*ASSIGNED TASK*
Reproduce, word for word, the records from the line containing "coordinates (562, 148)." through the line containing "center [57, 107].", with both of those lines included.

──────── PROVIDED INFORMATION ────────

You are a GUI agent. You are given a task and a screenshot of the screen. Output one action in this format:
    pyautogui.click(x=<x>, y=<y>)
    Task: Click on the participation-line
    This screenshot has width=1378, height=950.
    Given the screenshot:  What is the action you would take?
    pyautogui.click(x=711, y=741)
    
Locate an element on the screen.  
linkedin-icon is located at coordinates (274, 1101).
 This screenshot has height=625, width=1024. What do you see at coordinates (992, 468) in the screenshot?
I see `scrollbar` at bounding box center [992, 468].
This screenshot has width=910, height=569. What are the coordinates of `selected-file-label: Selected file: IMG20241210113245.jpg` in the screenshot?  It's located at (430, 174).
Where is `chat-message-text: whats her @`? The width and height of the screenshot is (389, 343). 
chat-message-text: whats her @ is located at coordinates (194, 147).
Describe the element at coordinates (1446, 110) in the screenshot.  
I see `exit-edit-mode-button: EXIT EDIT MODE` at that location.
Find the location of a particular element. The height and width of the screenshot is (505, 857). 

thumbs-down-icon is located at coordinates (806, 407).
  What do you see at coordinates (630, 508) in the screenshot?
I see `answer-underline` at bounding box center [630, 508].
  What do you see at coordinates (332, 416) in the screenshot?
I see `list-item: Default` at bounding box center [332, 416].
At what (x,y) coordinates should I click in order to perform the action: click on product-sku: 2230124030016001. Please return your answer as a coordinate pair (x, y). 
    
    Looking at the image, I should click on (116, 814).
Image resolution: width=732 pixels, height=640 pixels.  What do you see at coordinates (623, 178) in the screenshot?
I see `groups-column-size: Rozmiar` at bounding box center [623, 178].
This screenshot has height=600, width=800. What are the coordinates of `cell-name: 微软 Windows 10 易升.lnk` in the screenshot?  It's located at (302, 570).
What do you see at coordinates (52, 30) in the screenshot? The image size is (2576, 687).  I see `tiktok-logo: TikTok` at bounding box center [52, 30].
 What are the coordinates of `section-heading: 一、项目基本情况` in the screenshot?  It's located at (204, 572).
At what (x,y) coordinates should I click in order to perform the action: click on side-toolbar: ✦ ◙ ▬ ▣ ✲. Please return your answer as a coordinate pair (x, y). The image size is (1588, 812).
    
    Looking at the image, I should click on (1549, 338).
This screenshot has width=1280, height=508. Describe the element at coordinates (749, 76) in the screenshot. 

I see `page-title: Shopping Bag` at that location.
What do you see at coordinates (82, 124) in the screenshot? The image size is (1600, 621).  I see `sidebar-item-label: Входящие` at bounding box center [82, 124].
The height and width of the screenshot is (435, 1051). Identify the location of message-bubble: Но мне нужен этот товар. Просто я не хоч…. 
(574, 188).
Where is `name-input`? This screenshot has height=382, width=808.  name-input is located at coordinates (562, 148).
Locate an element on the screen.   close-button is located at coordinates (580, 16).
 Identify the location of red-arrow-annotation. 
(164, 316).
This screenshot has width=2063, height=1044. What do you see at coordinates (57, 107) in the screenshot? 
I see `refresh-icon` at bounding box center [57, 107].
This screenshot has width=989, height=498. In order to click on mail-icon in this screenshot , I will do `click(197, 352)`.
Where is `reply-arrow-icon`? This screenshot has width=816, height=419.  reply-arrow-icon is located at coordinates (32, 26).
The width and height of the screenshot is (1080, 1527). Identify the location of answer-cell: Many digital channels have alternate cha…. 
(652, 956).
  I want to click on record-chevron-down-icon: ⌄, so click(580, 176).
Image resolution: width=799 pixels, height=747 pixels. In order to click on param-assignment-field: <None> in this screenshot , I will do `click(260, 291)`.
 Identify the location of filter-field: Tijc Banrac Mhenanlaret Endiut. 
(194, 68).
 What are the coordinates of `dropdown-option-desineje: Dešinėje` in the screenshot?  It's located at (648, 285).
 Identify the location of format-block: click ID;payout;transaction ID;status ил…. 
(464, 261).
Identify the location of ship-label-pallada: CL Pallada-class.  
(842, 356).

────────

*YOUR RESPONSE*
Where is `name-input`? This screenshot has height=382, width=808.  name-input is located at coordinates (562, 148).
Locate an element on the screen.   close-button is located at coordinates (580, 16).
 Identify the location of red-arrow-annotation. 
(164, 316).
This screenshot has width=2063, height=1044. What do you see at coordinates (57, 107) in the screenshot? 
I see `refresh-icon` at bounding box center [57, 107].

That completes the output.